Bei Brandschutz, Akustik, hohen Wänden, Fassadenwind oder Tragwerkssicherheit genügt diese Kurzregel nicht. Legen Sie geprüften Systemcode, aktuelles Datenblatt und Projektdetail fest. Änderungen von Marke, Typ oder Dicke müssen erneut bestätigt werden.

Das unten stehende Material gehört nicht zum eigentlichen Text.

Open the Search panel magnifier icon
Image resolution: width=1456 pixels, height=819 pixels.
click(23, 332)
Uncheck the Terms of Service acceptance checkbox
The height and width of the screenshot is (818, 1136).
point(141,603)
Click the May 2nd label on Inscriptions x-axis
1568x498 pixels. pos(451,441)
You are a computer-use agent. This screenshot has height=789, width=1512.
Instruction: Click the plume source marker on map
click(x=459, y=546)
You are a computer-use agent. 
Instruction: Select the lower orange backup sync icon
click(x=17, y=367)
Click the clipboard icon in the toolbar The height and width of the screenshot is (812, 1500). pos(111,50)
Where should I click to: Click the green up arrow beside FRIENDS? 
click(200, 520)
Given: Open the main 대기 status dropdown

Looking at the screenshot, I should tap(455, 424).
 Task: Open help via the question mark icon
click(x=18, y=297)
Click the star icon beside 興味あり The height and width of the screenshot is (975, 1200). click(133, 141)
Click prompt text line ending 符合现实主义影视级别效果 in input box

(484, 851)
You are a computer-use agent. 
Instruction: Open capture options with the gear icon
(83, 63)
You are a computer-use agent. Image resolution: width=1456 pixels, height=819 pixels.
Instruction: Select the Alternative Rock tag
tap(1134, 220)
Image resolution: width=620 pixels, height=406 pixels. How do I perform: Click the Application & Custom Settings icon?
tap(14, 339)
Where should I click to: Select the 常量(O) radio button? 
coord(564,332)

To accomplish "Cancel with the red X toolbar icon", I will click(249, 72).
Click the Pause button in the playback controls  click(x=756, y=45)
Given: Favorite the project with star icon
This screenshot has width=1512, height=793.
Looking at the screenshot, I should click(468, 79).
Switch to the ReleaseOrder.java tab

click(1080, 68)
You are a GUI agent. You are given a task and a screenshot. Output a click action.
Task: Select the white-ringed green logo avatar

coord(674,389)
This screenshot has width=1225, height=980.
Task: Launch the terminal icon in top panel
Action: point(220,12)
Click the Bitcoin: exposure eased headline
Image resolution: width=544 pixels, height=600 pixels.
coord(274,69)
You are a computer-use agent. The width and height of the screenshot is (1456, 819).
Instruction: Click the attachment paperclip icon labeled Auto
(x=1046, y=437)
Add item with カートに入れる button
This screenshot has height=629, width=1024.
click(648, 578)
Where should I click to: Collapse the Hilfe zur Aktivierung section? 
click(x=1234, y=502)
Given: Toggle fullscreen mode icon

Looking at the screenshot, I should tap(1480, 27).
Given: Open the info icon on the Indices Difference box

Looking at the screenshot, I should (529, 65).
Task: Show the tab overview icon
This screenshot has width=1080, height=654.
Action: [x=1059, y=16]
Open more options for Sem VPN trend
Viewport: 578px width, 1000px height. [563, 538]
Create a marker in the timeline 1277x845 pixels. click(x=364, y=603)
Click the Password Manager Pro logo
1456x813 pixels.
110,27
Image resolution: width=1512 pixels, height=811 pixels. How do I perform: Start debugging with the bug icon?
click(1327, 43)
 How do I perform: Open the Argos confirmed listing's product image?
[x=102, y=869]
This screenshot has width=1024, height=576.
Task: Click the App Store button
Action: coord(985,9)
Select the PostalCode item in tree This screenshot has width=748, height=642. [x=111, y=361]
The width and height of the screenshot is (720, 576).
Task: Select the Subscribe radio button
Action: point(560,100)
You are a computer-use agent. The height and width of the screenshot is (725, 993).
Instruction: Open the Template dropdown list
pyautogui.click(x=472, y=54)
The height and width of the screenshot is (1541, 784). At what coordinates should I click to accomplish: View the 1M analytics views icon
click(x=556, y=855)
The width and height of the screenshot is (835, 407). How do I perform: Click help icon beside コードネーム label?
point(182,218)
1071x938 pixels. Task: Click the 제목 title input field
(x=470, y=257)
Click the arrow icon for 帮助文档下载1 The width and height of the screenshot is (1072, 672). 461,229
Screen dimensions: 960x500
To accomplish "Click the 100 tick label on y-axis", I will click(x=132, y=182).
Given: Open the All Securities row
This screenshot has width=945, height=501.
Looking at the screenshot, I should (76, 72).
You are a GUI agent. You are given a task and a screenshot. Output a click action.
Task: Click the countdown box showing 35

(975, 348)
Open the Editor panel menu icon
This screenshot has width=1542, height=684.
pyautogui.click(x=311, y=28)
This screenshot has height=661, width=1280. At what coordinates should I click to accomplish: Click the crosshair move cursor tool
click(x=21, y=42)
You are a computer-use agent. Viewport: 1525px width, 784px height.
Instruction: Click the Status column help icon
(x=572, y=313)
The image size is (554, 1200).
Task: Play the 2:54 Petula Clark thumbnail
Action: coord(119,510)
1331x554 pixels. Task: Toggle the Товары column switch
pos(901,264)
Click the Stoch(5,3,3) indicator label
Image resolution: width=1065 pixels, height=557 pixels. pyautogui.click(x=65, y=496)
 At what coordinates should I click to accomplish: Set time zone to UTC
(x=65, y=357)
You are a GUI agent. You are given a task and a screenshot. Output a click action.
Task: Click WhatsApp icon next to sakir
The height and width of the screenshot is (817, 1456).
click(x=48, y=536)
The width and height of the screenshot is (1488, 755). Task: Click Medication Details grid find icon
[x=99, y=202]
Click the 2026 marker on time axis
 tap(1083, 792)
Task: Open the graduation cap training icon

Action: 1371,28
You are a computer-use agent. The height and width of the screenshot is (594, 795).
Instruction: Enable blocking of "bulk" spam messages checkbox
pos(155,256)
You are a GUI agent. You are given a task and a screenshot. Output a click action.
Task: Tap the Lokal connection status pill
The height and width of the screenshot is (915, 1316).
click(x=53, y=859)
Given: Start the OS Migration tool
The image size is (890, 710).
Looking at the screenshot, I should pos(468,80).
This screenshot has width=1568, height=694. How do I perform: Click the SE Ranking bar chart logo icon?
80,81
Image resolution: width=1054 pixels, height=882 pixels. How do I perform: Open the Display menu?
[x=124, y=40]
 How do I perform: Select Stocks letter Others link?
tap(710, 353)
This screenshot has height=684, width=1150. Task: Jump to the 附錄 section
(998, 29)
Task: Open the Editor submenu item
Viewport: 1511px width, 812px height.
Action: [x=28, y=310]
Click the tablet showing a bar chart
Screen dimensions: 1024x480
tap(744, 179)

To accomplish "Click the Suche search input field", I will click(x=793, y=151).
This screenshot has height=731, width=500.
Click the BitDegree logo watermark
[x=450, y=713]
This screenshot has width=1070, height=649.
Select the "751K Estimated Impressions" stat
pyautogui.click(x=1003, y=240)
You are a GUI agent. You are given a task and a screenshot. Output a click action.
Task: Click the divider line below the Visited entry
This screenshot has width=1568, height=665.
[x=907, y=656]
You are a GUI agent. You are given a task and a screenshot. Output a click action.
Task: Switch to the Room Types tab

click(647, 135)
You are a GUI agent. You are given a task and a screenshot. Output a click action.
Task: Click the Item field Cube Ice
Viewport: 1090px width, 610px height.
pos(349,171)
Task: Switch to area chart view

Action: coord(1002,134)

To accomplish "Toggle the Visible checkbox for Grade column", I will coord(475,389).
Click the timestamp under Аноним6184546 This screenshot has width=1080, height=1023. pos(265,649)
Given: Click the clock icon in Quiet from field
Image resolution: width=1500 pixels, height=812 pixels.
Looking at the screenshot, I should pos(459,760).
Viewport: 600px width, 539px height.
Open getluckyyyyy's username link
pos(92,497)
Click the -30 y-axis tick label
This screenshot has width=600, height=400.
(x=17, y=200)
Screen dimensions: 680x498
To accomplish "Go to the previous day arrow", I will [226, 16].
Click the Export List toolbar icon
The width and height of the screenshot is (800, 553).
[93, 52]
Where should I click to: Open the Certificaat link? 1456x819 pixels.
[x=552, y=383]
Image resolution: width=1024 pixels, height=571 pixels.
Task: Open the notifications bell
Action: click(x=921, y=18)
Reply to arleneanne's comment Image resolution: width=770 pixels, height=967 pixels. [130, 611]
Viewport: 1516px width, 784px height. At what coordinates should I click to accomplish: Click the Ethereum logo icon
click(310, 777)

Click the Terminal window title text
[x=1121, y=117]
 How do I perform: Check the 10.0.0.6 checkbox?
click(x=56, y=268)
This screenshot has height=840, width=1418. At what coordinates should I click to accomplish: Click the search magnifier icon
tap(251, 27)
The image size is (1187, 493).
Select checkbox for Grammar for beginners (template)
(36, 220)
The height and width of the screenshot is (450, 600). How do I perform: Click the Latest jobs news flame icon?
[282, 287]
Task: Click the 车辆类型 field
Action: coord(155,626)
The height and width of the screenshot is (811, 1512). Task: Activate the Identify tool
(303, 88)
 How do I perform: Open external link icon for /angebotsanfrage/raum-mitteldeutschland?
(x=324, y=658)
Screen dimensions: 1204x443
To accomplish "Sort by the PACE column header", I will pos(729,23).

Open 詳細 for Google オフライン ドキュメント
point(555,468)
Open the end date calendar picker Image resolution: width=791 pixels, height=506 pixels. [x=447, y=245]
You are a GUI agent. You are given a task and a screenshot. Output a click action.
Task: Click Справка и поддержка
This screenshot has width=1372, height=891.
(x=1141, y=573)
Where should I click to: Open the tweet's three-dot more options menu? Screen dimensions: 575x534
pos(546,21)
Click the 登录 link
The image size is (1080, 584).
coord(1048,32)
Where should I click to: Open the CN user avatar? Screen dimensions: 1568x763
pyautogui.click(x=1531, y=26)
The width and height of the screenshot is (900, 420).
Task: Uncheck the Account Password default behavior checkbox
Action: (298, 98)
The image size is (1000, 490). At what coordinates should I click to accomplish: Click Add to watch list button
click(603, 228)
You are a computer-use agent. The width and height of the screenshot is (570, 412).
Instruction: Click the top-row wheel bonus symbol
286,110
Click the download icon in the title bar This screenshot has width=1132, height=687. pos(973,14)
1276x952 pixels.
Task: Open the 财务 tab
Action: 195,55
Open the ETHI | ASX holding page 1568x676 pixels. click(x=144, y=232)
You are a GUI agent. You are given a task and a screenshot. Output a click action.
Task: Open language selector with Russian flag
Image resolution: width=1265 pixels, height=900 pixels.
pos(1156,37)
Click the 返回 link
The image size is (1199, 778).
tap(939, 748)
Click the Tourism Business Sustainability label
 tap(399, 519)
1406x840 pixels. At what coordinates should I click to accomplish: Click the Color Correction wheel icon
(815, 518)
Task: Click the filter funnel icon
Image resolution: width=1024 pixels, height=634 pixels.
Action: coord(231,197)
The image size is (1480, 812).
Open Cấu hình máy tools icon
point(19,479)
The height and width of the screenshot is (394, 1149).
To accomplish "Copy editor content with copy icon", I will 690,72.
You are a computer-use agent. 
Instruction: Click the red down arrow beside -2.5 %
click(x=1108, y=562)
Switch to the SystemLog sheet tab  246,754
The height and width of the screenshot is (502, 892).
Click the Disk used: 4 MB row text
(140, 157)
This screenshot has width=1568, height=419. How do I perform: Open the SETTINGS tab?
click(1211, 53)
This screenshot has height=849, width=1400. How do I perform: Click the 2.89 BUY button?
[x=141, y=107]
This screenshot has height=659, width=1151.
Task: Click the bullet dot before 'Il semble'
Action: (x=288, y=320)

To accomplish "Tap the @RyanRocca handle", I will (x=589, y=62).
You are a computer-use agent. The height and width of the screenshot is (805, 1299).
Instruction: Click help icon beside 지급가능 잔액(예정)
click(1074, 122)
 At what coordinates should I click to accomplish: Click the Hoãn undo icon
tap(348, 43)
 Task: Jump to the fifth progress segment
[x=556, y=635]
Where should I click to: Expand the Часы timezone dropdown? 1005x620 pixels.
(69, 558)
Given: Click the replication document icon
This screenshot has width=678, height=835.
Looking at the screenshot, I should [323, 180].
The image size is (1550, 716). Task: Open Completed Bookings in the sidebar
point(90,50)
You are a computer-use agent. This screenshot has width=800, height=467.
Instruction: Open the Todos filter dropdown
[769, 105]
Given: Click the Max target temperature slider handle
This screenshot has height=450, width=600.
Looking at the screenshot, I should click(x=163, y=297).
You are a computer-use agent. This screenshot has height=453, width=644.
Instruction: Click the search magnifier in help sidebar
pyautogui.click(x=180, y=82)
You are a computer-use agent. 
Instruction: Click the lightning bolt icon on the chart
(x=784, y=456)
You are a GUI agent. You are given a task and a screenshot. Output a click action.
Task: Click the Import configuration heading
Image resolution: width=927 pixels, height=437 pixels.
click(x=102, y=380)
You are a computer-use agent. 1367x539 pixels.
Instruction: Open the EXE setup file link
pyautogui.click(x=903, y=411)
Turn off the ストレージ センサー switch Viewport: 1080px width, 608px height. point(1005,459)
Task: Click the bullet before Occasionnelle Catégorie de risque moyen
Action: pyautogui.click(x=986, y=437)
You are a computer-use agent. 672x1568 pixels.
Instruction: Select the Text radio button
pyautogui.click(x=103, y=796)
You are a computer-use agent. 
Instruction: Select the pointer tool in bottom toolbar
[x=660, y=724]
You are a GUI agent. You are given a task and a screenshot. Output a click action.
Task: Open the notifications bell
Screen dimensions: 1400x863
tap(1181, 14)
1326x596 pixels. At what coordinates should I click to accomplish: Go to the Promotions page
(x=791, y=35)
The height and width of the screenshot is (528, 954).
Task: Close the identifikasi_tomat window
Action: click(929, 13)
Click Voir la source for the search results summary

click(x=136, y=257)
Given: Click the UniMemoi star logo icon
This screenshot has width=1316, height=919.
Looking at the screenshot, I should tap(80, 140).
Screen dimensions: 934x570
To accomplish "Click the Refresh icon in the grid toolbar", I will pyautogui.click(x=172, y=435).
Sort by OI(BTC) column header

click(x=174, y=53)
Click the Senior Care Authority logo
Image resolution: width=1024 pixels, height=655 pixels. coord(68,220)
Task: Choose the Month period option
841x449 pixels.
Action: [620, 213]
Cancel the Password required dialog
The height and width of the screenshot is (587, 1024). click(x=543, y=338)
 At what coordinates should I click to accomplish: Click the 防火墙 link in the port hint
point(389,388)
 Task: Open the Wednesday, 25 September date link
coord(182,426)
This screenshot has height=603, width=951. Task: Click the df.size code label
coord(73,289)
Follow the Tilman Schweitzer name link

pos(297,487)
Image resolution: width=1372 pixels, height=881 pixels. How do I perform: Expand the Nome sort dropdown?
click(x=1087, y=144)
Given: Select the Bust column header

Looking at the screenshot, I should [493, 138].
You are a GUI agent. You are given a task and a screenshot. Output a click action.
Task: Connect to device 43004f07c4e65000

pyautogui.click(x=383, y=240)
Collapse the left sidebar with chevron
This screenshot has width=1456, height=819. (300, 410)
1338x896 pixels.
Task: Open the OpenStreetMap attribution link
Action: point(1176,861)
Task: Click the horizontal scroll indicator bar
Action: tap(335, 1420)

Angaben für eine belastbare Anfrage

Nicht nur Quadratmeter senden, sondern die folgenden Punkte möglichst in einer Nachricht zusammenfassen:

  • Einsatzort: Fassade, Untersicht, Bad, Trennwand, Bekleidung oder Decke
  • Fläche, Wandhöhe, Deckenspannweite und vorhandene Zeichnungen
  • Innen/Außen sowie Regen-, Wasser-, Feuchte- und Küstenbeanspruchung
  • Plattentyp, Dicke, Lagen und Systemreferenz
  • Brand-, Schall-, Wärme-, Stoß- und Hängelastanforderungen
  • Profile, Schrauben, Dämmung, Band, Spachtel, Abdichtung und Endbelag
Kurz gesagt: Für trockene Innenräume ist passender Gipskarton meist der Ausgangspunkt; hinter Außenbekleidungen und bei den vom Hersteller definierten hohen Feuchtebeanspruchungen spricht vieles für BoardeX. Leistung entsteht aus dem vollständigen System – deshalb Projektdetail und aktuelle Herstellerlösung vor der Bestellung abgleichen.
Dieser Beitrag dient der allgemeinen Information. Bei tragenden sowie brand-, dämm- oder sicherheitsrelevanten Anwendungen sind die Planung des Fachingenieurs, die technischen Herstellerunterlagen und die geltenden Vorschriften maßgeblich.